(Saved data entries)

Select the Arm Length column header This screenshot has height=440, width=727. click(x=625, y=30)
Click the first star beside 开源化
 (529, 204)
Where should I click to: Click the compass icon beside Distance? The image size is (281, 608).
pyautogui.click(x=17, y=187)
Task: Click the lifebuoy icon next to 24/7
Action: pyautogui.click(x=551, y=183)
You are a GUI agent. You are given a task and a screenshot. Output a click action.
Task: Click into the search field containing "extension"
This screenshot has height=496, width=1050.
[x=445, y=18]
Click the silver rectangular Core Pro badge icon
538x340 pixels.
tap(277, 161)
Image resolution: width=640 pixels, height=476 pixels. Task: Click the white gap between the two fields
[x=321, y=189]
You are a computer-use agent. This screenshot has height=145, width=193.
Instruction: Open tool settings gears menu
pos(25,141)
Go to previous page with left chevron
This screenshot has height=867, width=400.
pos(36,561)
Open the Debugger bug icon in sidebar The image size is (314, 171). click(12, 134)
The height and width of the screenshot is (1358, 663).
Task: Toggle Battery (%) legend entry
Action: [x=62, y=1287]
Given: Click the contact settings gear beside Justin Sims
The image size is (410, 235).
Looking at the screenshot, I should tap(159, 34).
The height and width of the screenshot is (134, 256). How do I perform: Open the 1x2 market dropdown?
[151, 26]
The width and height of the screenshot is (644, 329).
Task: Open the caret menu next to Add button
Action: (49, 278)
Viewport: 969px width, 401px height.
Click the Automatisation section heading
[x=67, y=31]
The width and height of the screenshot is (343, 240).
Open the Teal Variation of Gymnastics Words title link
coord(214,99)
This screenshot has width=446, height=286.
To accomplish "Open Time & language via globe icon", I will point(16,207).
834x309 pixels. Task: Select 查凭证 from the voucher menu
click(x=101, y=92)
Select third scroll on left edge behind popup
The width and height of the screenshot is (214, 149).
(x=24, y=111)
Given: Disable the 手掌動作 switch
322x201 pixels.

YOUR GOAL:
Search the entries above for lines containing the word "agent", and copy each one.

RESULT BELOW:
You are a GUI agent. You are given a task and a screenshot. Output a click action.
You are a computer-use agent. This screenshot has height=145, width=193.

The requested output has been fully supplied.